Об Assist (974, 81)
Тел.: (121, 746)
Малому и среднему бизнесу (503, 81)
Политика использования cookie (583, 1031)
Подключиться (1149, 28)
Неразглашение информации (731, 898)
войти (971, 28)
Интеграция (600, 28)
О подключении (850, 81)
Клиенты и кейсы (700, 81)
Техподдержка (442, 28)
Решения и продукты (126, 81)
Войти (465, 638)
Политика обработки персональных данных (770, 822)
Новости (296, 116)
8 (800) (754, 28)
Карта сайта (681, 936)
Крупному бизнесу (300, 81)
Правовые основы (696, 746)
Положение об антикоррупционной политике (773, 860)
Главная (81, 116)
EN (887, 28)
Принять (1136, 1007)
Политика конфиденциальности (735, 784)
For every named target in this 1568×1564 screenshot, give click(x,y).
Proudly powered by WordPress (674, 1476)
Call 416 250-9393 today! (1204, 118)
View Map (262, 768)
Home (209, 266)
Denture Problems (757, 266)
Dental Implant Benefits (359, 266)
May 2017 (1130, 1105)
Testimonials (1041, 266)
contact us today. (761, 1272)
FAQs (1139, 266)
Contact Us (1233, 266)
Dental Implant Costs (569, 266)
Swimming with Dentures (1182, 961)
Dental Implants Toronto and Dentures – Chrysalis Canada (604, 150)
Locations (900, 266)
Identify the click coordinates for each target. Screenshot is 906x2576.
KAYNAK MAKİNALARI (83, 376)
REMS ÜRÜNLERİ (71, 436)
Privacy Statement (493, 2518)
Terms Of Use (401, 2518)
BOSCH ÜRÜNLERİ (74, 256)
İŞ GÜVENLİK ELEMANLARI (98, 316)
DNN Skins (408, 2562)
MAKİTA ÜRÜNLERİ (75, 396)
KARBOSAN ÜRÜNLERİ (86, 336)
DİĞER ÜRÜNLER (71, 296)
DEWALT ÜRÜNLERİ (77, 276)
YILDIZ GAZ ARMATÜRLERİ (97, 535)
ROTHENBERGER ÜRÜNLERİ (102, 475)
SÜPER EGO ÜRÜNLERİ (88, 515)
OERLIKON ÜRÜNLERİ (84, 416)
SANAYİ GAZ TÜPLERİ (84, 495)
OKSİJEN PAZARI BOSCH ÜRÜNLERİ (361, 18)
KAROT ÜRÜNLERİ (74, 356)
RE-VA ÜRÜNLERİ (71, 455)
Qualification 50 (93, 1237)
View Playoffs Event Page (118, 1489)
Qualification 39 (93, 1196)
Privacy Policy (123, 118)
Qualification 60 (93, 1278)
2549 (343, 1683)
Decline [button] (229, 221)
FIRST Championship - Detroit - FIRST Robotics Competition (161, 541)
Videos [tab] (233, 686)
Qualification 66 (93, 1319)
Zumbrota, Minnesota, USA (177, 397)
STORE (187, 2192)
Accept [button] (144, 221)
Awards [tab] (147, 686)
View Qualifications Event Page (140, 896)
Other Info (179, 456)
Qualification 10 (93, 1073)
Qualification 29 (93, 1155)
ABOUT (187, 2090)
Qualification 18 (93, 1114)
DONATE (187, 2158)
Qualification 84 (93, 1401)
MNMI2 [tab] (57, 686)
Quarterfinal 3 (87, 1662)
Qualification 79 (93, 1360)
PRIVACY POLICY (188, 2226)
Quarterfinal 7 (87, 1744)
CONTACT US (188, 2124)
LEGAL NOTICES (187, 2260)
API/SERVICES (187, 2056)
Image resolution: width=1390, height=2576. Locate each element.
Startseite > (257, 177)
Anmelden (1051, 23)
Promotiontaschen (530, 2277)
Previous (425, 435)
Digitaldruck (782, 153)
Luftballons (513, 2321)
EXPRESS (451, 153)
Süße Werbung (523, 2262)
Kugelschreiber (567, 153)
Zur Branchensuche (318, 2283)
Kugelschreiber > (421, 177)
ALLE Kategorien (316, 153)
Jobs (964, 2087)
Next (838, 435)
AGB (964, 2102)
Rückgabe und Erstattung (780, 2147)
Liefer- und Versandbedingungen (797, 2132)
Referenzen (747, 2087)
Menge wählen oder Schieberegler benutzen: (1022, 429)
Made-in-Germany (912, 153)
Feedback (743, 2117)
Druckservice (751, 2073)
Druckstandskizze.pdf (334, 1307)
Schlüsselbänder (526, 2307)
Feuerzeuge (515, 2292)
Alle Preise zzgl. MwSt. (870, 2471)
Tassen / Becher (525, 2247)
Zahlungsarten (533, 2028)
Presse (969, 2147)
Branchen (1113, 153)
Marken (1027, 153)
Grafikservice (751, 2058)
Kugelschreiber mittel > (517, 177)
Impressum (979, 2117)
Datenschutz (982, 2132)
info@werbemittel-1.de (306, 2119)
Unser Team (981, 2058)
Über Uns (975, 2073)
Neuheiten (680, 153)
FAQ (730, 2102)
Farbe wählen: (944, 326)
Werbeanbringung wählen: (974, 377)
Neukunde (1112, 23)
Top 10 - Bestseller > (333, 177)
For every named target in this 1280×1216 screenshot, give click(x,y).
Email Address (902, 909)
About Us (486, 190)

• [Task objective]: How many lines in the items above contain the word "every"? Reply with the number alone.

• [Reply to the exercise]: 2